CIA Director David H. Petraeus is pushing for an expansion of the agency’s fleet of armed drones, U.S. officials said. The proposal, which would need White House approval, reflects the agency’s transformation into a paramilitary force, and makes clear that it does not intend to dismantle its drone program and return to its pre-Sept. 11 focus on gathering intelligence.
The U.S. Joint Special Operations Command, which carried out the raid that killed bin Laden, has moved commando teams into suspected terrorist hotbeds in Africa. A rugged U.S. outpost in Djibouti has been transformed into a launching pad for counterterrorism operations across the Horn of Africa and the Middle East.JSOC also has established a secret targeting center across the Potomac River from Washington, current and former U.S. officials said. The elite command’s targeting cells have traditionally been located near the front lines of its missions, including in Iraq and Afghanistan. But JSOC created a “national capital region” task force that is a 15-minute commute from the White House so it could be more directly involved in deliberations about al-Qaeda lists.
Critics contend that those justifications have become more tenuous as the drone campaign has expanded far beyond the core group of al-Qaeda operatives behind the strikes on New York and Washington. Critics note that the administration still doesn’t confirm the CIA’s involvement or the identities of those who are killed. Certain strikes are now under legal challenge, including the killings last year in Yemen of U.S.-born al-Qaeda operative Anwar al-Awlaki and his 16-year-old son.

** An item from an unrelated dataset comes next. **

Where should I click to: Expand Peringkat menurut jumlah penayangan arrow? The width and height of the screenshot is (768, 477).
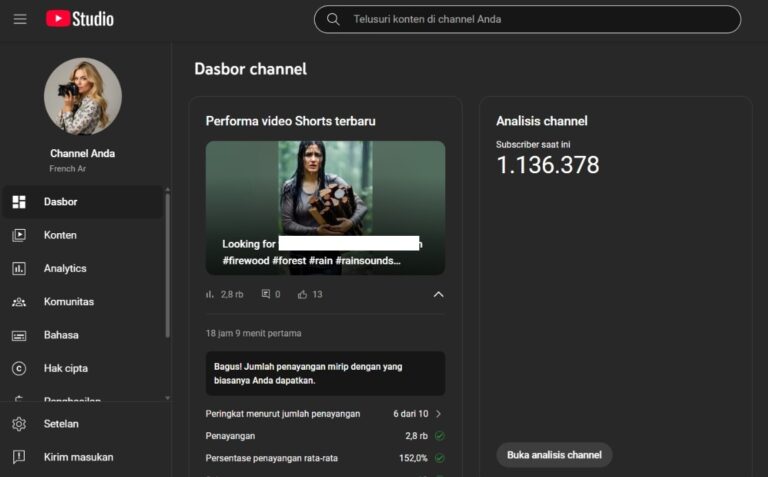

Counterterrorism experts said the reliance on targeted killing is self-perpetuating, yielding undeniable short-term results that may obscure long-term costs.

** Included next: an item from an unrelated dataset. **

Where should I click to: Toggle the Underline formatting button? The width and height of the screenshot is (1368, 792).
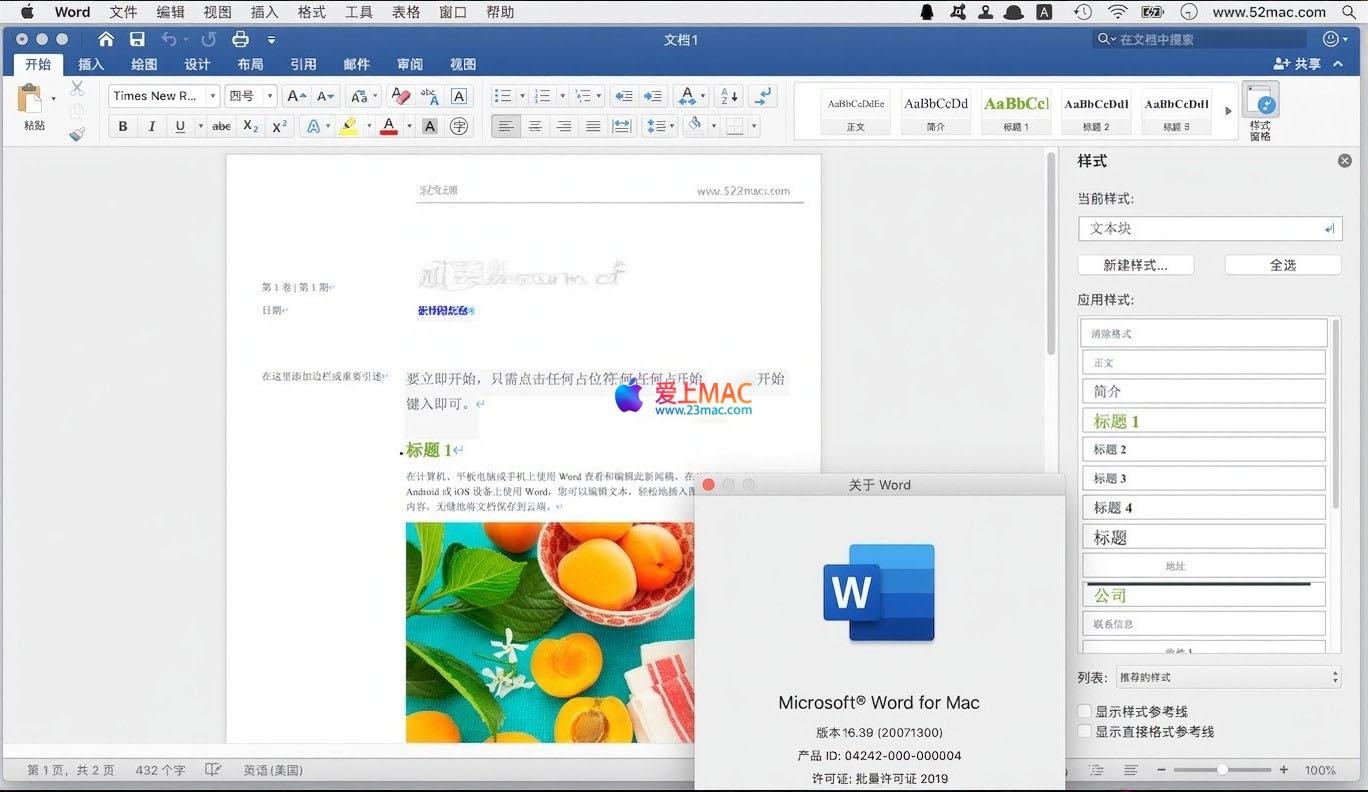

“The problem with the drone is it’s like your lawn mower,” said Bruce Riedel, a former CIA analyst and Obama counterterrorism adviser. “You’ve got to mow the lawn all the time. The minute you stop mowing, the grass is going to grow back.”
For an administration that is the first to embrace targeted killing on a wide scale, officials seem confident that they have devised an approach that is so bureaucratically, legally and morally sound that future administrations will follow suit.

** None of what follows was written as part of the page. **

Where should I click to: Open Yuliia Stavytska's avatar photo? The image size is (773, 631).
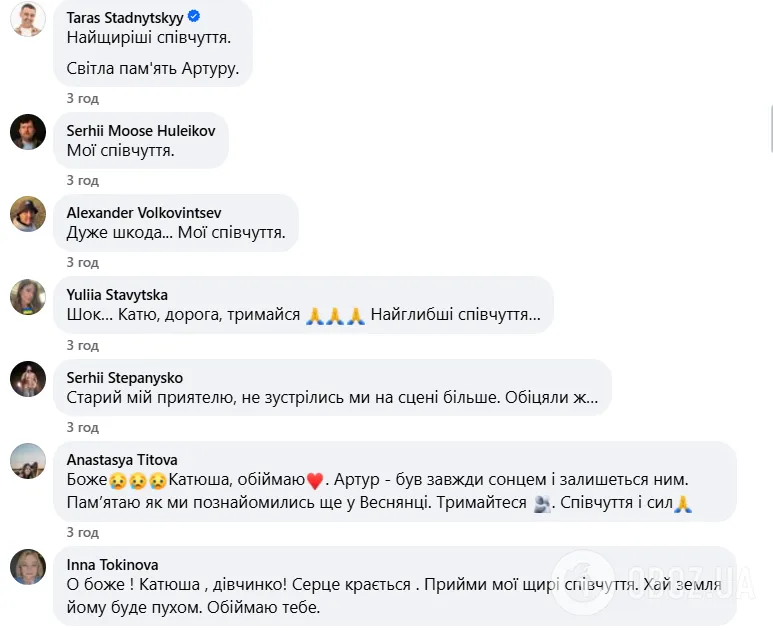[x=28, y=296]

In focusing on bureaucratic refinements, the administration has largely avoided confronting more fundamental questions about the lists. Internal doubts about the effectiveness of the drone campaign are almost nonexistent. So are apparent alternatives.
“When you rely on a particular tactic, it starts to become the core of your strategy — you see the puff of smoke, and he’s gone,” said Paul Pillar, a former deputy director of the CIA’s counterterrorism center. “When we institutionalize certain things, including targeted killing, it does cross a threshold that makes it harder to cross back.”
For a decade, the dimensions of the drone campaign have been driven by short-term objectives: the degradation of al-Qaeda and the prevention of a follow-on, large-scale attack on American soil.
Side effects are more difficult to measure — including the extent to which strikes breed more enemies of the United States — but could be more consequential if the campaign continues for 10 more years.
“We are looking at something that is potentially indefinite,” Pillar said. “We have to pay particular attention, maybe more than we collectively have so far, to the longer-term pros and cons to the methods we use.”
Obama administration officials at times have sought to trigger debate over how long the nation might employ the kill lists. But officials said the discussions became dead ends.
In one instance, Mullen, the former Joint Chiefs chairman, returned from Pakistan and recounted a heated confrontation with his counterpart, Gen. Ashfaq Parvez Kayani.
Mullen told White House and counterterrorism officials that the Pakistani military chief had demanded an answer to a seemingly reasonable question: After hundreds of drone strikes, how could the United States possibly still be working its way through a “top 20” list?